AOS SVP Samuel Carver Receives 3,314 Shares Through Vesting

What Happened

  • Samuel M. Carver, Senior Vice President — Global Operations of SMITH A O CORP (AOS), received shares on 2026-02-13 from the scheduled vesting/settlement of equity awards. He received 2,605 shares from performance stock units (PSUs) that vested at 150% of target and 709 restricted stock units (RSUs) that became payable, for a gross total of 3,314 shares.
  • The filing shows 1,026 shares were withheld to satisfy tax withholding obligations (disposed) at $79.89 per share ($81,962).
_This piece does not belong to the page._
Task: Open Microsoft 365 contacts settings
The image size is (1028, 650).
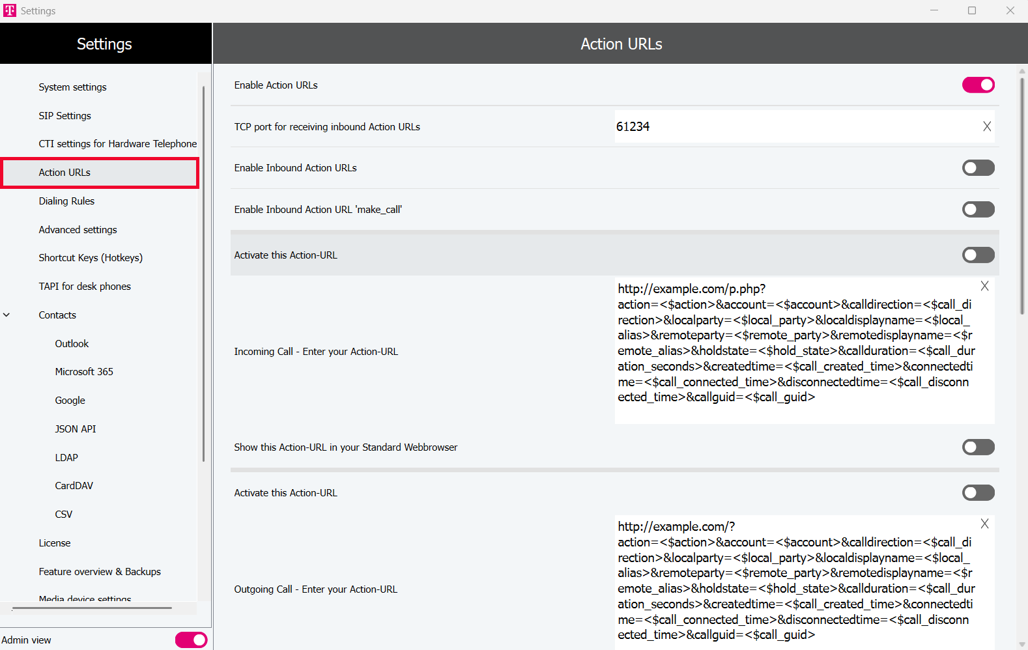Action: pos(84,372)
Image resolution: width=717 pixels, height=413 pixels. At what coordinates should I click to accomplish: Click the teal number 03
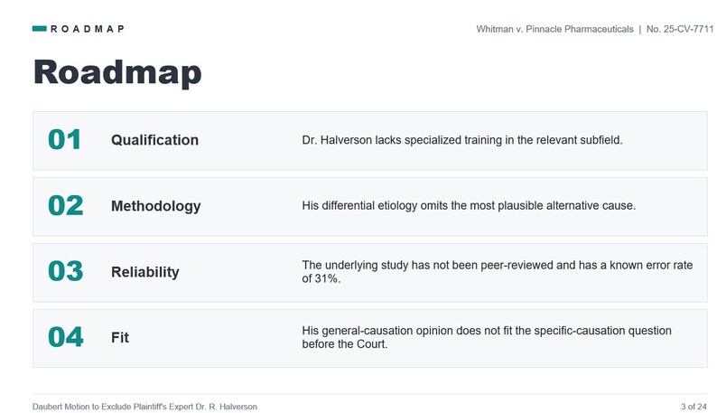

Using the reported $79.89 price, the PSU conversion is roughly $208,113 and the RSU settlement is $56,638, for a gross value of about $264,751 and a net retained value of roughly $182,789 after withholding.
  • This was an award/vesting transaction (not an open-market purchase or sale) and is generally routine compensation rather than an explicit buy/sell signal.

Key Details

  • Transaction date: 2026-02-13; Filing date (Form 4): 2026-02-17 (filed four calendar days later; appears timely given weekend/holiday).
  • Prices shown: tax withholding and award valuation use $79.89 per share.
  • Shares reported acquired: 2,605 (PSU conversion) + 709 (RSU settlement) = 3,314 shares.
  • Shares disposed for taxes: 1,026 shares withheld, $81,962.
  • Net new shares retained: 3,314 − 1,026 = 2,288 shares (≈ $182,789 at $79.89).
  • Notable footnotes: PSUs vested at 150% of target for the 2023–2025 period (F3); RSUs were grants from 02/13/2023 that vested on 02/13/2026 (F4); withholding by the company satisfied tax obligations (F2); RSU settlement represented one share per unit (F1).
  • Shares owned after transaction: not specified in the filing.

Context

  • The "M" derivative entries reflect conversion/settlement of performance-based and restricted units into common shares (no cash exercise price). This was not a market sale—only shares were withheld to cover taxes (a common cashless settlement).
  • Such award/vesting filings are routine compensation events for executives and do not, by themselves, indicate the insider is buying or selling stock as a directional bet.